BEGIN Extracted material

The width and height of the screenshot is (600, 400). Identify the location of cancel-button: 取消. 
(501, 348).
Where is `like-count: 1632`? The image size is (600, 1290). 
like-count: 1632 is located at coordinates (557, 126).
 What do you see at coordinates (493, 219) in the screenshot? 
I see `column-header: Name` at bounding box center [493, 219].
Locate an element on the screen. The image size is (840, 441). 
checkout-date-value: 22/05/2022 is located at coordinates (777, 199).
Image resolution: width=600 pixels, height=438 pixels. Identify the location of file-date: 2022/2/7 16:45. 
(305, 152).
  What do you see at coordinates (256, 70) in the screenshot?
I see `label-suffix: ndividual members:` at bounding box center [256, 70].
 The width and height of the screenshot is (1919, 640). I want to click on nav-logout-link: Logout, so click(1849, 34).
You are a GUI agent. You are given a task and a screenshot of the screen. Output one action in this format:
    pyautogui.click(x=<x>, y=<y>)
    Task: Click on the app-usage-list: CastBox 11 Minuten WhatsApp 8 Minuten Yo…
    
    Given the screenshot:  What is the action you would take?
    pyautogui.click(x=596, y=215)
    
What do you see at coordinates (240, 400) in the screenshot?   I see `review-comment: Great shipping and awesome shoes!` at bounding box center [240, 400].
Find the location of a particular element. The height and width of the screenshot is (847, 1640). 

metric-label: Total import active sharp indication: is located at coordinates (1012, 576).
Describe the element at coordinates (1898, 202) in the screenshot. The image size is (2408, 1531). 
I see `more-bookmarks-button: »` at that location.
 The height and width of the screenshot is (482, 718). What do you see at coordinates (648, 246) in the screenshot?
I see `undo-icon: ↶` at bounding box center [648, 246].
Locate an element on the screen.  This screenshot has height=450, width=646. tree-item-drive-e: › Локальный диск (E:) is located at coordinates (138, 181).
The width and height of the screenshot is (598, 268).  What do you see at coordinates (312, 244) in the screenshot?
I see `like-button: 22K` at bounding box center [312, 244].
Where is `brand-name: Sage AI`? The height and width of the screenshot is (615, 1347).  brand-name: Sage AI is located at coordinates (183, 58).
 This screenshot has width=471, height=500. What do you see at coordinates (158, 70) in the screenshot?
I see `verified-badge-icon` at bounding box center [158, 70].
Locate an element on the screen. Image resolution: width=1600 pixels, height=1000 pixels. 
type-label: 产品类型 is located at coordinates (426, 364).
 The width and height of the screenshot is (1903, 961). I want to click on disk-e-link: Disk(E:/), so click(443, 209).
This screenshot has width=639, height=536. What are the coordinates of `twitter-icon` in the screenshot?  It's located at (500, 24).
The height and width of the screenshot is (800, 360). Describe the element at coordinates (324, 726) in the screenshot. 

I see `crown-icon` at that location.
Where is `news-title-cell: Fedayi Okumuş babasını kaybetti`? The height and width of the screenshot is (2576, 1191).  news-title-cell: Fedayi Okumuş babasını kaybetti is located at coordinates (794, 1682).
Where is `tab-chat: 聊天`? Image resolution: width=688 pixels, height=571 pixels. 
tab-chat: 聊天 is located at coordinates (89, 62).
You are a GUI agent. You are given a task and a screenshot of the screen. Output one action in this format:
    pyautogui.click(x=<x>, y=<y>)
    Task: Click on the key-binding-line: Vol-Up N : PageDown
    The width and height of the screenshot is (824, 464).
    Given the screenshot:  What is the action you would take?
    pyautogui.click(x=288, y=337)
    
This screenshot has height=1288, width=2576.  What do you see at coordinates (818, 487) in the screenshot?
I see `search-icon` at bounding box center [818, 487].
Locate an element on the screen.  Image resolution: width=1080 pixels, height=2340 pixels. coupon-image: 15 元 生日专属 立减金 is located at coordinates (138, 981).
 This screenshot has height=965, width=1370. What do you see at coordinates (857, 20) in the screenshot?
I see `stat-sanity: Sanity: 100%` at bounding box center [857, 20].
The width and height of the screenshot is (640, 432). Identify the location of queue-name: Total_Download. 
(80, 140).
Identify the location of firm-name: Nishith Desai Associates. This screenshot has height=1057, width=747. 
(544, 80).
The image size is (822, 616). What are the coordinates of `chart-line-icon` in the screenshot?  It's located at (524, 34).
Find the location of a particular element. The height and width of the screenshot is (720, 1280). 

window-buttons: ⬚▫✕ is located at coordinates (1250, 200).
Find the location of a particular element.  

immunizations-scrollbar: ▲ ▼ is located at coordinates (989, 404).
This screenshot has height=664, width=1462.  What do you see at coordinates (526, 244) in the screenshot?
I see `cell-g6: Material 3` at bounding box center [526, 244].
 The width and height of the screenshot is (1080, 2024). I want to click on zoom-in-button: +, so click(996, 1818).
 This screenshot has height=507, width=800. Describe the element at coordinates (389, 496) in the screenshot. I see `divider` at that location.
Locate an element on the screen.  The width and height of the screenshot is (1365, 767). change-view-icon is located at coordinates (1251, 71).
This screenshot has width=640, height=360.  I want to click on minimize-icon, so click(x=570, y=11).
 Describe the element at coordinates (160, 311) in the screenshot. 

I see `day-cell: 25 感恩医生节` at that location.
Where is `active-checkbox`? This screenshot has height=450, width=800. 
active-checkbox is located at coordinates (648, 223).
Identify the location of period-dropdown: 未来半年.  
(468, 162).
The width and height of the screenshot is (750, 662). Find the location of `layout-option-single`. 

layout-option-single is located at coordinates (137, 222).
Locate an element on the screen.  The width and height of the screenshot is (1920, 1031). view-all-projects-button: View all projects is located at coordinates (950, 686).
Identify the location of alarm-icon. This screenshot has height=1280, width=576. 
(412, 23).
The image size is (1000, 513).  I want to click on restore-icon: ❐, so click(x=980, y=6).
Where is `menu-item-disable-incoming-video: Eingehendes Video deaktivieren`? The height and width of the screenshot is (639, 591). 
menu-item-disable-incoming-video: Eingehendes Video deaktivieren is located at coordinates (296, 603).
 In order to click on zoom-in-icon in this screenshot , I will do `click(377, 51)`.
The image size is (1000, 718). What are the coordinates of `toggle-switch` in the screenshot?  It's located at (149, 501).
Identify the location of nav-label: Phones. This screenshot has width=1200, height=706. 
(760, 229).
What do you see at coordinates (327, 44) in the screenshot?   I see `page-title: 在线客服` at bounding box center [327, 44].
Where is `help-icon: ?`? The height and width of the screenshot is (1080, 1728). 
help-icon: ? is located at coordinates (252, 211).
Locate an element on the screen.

END Extracted material

Render the records from their start through the line that contains "checkout-date-value: 22/05/2022 is" as a Markdown table with the columns Row and Line, numbering each line and omitting any blank lines.

**Written solution**
| Row | Line |
|---|---|
| 1 | The width and height of the screenshot is (600, 400). Identify the location of cancel-button: 取消.  |
| 2 | (501, 348). |
| 3 | Where is `like-count: 1632`? The image size is (600, 1290).  |
| 4 | like-count: 1632 is located at coordinates (557, 126). |
| 5 |  What do you see at coordinates (493, 219) in the screenshot?  |
| 6 | I see `column-header: Name` at bounding box center [493, 219]. |
| 7 | Locate an element on the screen. The image size is (840, 441).  |
| 8 | checkout-date-value: 22/05/2022 is located at coordinates (777, 199). |